▸ Work instruction: From the line containing "Private Labeling (178, 1434)" down to the line containing "You are a GUI agent. The screenshot is 711×2576." in the records below, reproduce every line exactly, ends included, and omit all others.

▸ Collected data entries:
__________

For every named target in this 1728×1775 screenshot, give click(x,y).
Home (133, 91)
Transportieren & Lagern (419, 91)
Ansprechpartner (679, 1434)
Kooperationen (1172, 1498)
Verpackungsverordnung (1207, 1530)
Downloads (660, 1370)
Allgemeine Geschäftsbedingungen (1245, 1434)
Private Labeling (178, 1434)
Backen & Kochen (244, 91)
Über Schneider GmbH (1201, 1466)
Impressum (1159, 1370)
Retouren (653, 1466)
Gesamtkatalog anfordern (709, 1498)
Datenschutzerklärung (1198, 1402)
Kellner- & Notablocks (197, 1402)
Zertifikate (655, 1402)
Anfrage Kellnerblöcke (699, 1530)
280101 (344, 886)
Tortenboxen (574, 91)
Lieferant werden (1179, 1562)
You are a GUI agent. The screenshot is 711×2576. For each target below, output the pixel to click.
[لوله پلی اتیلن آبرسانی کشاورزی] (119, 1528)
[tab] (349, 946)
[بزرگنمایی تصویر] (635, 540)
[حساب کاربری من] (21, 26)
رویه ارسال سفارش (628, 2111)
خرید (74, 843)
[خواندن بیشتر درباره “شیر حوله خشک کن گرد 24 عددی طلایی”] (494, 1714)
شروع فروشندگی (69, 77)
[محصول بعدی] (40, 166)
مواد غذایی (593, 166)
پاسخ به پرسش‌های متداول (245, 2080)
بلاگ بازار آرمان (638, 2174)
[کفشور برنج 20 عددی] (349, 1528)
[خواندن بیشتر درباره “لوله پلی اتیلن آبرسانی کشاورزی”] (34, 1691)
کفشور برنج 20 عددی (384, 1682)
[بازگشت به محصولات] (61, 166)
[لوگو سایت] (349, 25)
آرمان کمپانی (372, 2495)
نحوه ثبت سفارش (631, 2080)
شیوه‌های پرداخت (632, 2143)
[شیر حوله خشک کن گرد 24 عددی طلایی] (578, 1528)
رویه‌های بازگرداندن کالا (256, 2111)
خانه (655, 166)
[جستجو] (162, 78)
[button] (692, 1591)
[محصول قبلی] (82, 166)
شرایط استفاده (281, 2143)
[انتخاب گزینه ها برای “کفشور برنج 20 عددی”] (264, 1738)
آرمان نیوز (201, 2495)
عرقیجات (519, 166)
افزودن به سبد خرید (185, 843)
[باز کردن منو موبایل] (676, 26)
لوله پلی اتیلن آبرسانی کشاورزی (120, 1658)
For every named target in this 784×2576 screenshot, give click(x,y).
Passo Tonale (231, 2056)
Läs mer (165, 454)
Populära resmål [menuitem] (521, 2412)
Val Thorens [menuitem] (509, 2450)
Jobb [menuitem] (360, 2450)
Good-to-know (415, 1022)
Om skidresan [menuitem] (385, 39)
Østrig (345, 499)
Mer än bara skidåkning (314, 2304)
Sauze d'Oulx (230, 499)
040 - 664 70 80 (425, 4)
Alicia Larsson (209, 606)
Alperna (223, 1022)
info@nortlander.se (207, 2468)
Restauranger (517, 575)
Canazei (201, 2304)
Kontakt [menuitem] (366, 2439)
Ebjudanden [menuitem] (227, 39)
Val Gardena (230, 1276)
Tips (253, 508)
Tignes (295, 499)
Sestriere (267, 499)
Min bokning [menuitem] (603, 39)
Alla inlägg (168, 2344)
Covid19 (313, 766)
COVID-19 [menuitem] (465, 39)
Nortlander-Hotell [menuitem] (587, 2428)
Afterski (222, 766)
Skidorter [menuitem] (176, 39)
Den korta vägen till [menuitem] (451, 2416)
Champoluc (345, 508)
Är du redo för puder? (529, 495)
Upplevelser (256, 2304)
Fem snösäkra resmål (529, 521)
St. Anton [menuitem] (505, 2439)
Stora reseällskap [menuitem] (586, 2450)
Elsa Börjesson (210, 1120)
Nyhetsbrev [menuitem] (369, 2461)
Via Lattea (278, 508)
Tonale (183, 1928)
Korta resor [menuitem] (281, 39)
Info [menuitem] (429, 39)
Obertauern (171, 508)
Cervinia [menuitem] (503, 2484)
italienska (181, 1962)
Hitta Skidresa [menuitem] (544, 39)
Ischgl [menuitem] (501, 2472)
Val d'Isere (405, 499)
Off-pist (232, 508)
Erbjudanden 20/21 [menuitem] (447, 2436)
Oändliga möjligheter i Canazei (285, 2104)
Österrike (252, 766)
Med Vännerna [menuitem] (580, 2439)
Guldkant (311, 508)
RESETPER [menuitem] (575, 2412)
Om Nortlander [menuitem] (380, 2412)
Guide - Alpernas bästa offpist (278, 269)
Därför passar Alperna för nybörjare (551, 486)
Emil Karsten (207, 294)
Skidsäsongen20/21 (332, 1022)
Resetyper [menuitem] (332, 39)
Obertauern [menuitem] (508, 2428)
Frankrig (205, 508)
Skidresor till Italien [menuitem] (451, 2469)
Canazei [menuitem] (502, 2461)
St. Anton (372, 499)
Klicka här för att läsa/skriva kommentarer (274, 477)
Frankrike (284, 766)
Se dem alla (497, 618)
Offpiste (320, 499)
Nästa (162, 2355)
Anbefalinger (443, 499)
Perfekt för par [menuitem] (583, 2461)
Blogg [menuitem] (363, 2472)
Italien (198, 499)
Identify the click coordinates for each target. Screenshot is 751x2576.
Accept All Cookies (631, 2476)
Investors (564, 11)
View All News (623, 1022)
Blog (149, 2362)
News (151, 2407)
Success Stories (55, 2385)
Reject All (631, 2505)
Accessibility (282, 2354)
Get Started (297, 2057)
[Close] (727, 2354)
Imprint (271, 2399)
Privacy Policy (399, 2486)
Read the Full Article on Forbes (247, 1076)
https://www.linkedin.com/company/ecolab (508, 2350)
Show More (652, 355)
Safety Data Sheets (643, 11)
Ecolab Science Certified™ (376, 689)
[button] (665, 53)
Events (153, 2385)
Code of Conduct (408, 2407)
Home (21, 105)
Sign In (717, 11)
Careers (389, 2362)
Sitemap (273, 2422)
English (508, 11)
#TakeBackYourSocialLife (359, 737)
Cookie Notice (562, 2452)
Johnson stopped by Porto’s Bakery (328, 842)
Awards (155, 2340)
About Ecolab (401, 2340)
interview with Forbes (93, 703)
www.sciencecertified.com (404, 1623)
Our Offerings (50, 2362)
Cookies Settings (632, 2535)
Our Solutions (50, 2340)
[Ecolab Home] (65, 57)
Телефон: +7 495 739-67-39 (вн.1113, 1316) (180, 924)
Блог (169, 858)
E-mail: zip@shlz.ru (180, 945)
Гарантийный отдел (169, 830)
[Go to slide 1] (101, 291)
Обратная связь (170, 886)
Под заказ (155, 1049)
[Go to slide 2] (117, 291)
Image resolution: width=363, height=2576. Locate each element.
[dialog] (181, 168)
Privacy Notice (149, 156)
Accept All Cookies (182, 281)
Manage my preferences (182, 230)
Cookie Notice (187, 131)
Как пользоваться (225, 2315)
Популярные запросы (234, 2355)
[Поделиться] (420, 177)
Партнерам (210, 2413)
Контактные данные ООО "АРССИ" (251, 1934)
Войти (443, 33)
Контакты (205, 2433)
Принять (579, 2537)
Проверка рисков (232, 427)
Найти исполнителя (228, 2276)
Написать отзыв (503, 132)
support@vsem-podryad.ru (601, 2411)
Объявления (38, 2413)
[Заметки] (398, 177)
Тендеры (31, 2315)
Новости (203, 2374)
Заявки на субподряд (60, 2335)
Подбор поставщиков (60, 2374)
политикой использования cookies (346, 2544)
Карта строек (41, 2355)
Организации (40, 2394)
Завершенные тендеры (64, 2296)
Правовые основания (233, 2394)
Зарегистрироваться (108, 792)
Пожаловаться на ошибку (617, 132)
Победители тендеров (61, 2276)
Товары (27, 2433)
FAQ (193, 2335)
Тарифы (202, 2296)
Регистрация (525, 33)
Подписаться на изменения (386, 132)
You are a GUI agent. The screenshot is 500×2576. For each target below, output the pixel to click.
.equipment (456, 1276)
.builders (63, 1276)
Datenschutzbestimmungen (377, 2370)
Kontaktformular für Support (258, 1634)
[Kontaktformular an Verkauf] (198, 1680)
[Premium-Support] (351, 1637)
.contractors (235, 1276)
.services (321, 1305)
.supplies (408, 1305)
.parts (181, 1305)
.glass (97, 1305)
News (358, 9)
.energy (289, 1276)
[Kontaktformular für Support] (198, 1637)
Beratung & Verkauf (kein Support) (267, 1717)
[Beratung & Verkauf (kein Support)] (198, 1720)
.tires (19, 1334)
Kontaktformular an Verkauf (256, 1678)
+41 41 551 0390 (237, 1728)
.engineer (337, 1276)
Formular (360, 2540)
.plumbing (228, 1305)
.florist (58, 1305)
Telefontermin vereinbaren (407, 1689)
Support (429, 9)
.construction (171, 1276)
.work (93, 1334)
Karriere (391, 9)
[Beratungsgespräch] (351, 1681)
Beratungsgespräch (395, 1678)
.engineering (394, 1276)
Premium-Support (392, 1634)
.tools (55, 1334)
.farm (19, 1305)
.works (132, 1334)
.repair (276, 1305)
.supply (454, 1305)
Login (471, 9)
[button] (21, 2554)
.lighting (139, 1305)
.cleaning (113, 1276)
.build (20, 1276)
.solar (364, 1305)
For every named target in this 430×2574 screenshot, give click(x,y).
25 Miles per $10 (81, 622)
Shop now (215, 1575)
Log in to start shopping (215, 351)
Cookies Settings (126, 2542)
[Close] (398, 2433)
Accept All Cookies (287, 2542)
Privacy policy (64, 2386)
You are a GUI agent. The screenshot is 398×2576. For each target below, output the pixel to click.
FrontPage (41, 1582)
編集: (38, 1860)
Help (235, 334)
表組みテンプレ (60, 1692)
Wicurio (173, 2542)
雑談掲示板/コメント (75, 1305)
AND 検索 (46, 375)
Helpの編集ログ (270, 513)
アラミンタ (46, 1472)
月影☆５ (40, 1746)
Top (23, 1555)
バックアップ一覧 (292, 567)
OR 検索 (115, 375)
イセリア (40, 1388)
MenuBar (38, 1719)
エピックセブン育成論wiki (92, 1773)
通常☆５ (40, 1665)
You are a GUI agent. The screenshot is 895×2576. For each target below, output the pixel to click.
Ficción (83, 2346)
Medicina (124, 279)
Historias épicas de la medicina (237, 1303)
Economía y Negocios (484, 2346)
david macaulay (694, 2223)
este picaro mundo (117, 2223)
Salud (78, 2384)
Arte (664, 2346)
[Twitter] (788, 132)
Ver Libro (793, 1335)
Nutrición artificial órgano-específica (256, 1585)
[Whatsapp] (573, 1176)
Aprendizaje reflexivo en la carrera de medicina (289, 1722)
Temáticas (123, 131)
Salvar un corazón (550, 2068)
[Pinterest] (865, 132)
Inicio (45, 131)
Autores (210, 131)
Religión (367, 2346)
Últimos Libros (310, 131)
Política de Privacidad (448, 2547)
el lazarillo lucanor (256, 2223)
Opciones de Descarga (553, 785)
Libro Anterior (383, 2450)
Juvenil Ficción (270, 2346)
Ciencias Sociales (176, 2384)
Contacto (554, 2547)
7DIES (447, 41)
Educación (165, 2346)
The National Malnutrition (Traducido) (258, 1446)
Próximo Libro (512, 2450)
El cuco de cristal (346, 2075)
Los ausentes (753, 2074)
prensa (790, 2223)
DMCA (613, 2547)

__________

▸ Output for this exercise:
Private Labeling (178, 1434)
Backen & Kochen (244, 91)
Über Schneider GmbH (1201, 1466)
Impressum (1159, 1370)
Retouren (653, 1466)
Gesamtkatalog anfordern (709, 1498)
Datenschutzerklärung (1198, 1402)
Kellner- & Notablocks (197, 1402)
Zertifikate (655, 1402)
Anfrage Kellnerblöcke (699, 1530)
280101 (344, 886)
Tortenboxen (574, 91)
Lieferant werden (1179, 1562)
You are a GUI agent. The screenshot is 711×2576. For each target below, output the pixel to click.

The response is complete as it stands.